I Am Amazed That This Exists

UNSONG by Scott Alexander.
Finished on September 20, 2024.
Rating: ★★★★★

The overt meaning of UNSONG is “a book written by pseudonymous rationalist blogger Scott Alexander published as a website in 2017.” The kabbalistic meaning of UNSONG is “the nerdiest, most niche work one can consume, whose physical size as a massive tome may make carrying it around in a backpack across several countries more difficult and contribute to zipper failure.” This we derive from my personal experience. Both of these are discrete from the acronymic meaning of UNSONG, which is of course “United Nations Subcommittee on Names of God,” and thus illustrative of exactly why I enjoyed this book so thoroughly.

I had initially dismissed UNSONG as outdated. Surely this was an old and abandoned creation of Scott’s, less important than his contemporary contributions. I was also not hugely into the concept of website-books. It was thus fortuitous that these two concerns were addressed with an updated physical edition. “This was not a coincidence, because nothing is ever a coincidence.”

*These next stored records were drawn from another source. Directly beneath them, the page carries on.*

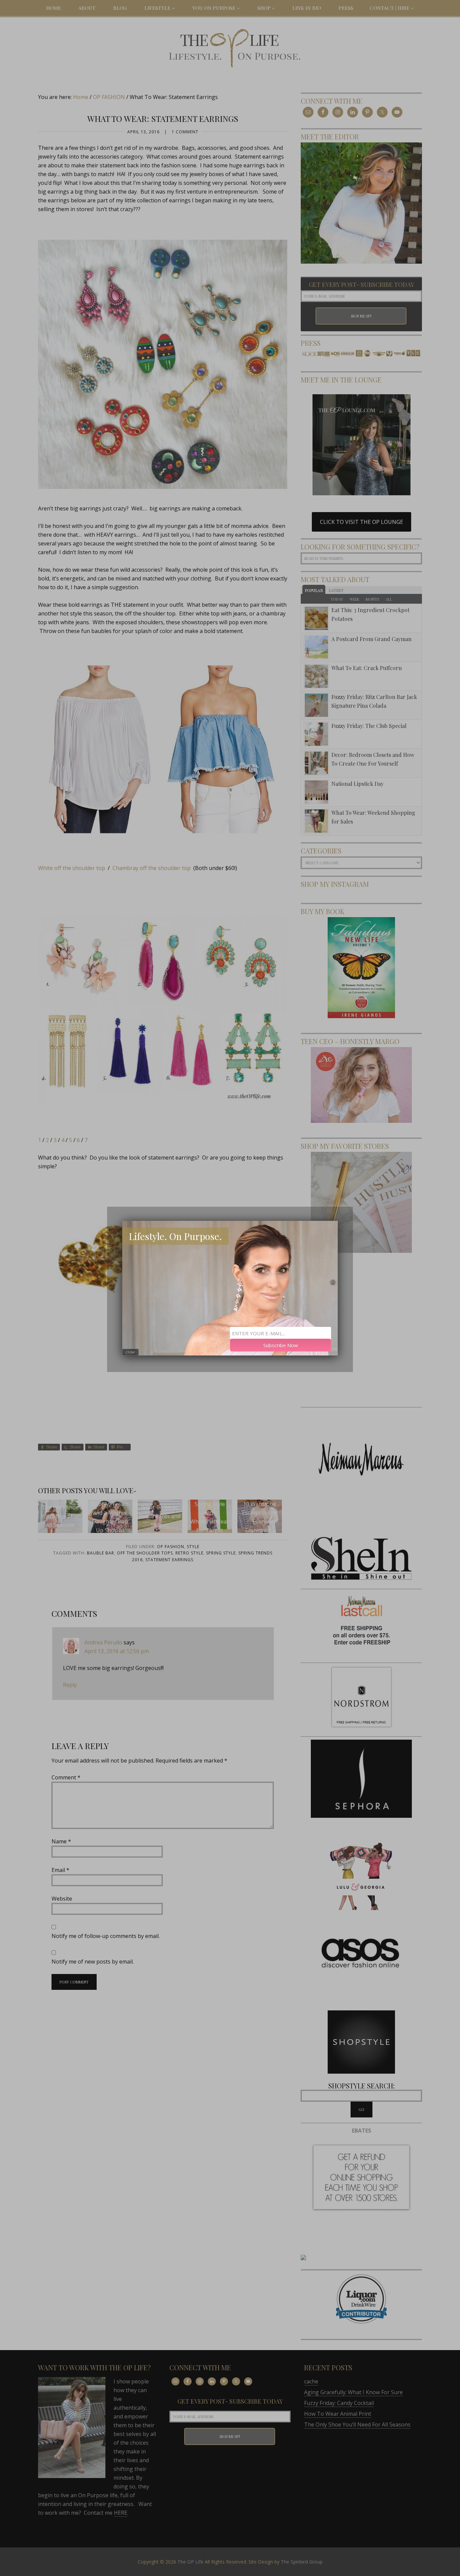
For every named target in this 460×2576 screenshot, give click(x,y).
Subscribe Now (280, 1344)
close (130, 1351)
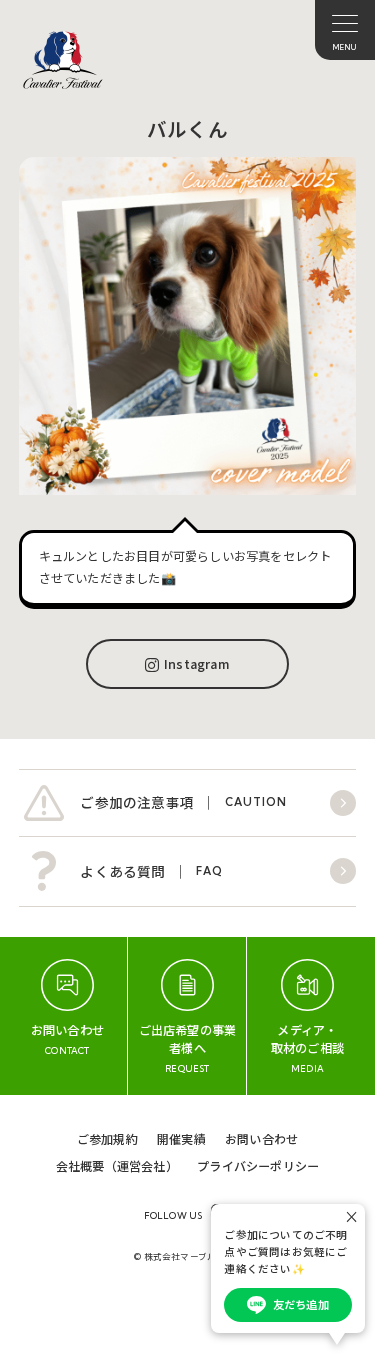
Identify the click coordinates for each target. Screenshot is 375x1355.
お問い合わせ (261, 1138)
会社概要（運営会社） (117, 1165)
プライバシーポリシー (258, 1165)
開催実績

This book exists at the most wonderful intersection of things that I adore. I have already gifted a copy to a good friend, and intend to lend mine out enthusiastically to anybody who will take it.

A selection of wonderful quotes:

Bizarre surrealist painter Salvador Dalí once said: “I do not do drugs. I am drugs.” He was being silly. He wasn’t drugs. He was Salvador Dalí.

“Kissinger, are you sure this was a good idea?”
“There is never any surety in politics, only probability.”
“But you think it’s probable this was a good idea?”
“Yes.”
“What about our [expletive deleted] souls, Kissinger?”
“I fail to see how they are relevant to geopolitics.”

My mother was a Hindu, but Hinduism passes through the paternal line. My father, perhaps if he teaches me Torah then is Jewish. But Judaism passes through the maternal line. I am nothing.

Somebody has to and no one else will.

I’ve also added King James Programming, referenced occasionally in the epigraphs of UNSONG, to my RSS reader and expect to extract a certain amount of joy from that every day.

Some of the Hebrew in UNSONG is not fully intelligible. I have decided to accept this as suboptimal transliteration done in good faith, so that I can move on and love the rest of the book.

With all that said, they released a Kindle version shortly after I bought the paperback and would absolutely recommend you get that one instead as it really is quite something to carry around all the time. But do get it.